Created 03-22-2016 03:58 PM
Is there a way to train the model offline in Spark MLLib, and then use it for online ML in Storm?
Created 03-22-2016 04:14 PM
You can use PMML (https://de.wikipedia.org/wiki/Predictive_Model_Markup_Language).
Spark does support (not all) model to be exported to PMML:
http://spark.apache.org/docs/latest/mllib-pmml-model-export.html
(UPDATE: As @Simon Elliston Ball rightfully points out in his answer, in case the PMML model is not supported the Spark libs can be reused as most of them have no dependency to the SparkContext)
One way could be to use JPMML with Java in Storm:
http://henning.kropponline.de/2015/09/06/jpmml-example-random-forest/
https://github.com/jpmml/jpmml-storm
The other could be to use R in Storm. I have seen it done, but don't have a reference at hand.
Created 03-22-2016 04:14 PM
You can use PMML (https://de.wikipedia.org/wiki/Predictive_Model_Markup_Language).

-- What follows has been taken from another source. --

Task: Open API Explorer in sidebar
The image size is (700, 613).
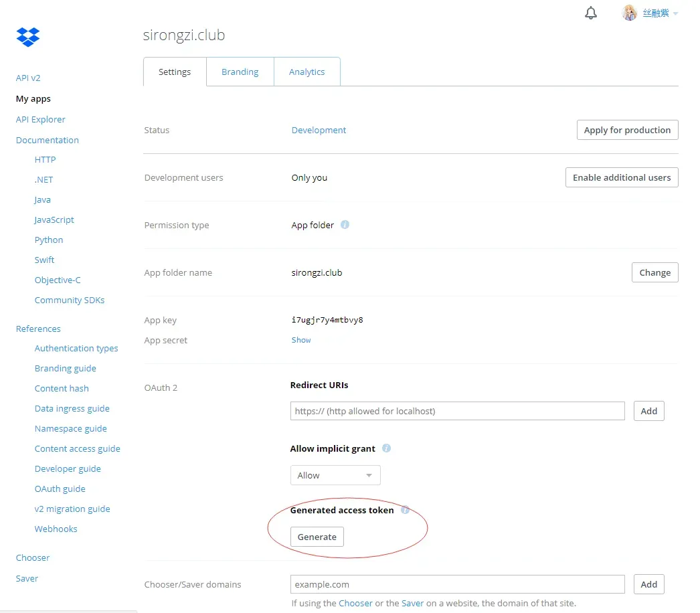Action: click(x=41, y=119)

Spark does support (not all) model to be exported to PMML:
http://spark.apache.org/docs/latest/mllib-pmml-model-export.html
(UPDATE: As @Simon Elliston Ball rightfully points out in his answer, in case the PMML model is not supported the Spark libs can be reused as most of them have no dependency to the SparkContext)
One way could be to use JPMML with Java in Storm:
http://henning.kropponline.de/2015/09/06/jpmml-example-random-forest/
https://github.com/jpmml/jpmml-storm
The other could be to use R in Storm. I have seen it done, but don't have a reference at hand.
Created 03-22-2016 04:17 PM
In in an advanced architecture you would leverage Zookeeper to announce a new model to the topology without taking it offline.
Created 03-22-2016 05:08 PM
PMML is certainly a good option, but be aware that Spark does not support the transformation elements of PMML, so you will need to recreate any feature scaling and transformation before the scoring step.
The other thing to note is that many of the Spark Model classes do not depend on the spark context, so you can link spark to you storm topology and just use the Spark Model itself.
This can lead to some unnecessary code in your jar, but has the advantage that you don't need to go through the PMML format.
Created 03-22-2016 07:22 PM
+1 for the aspect to reuse Spark code itself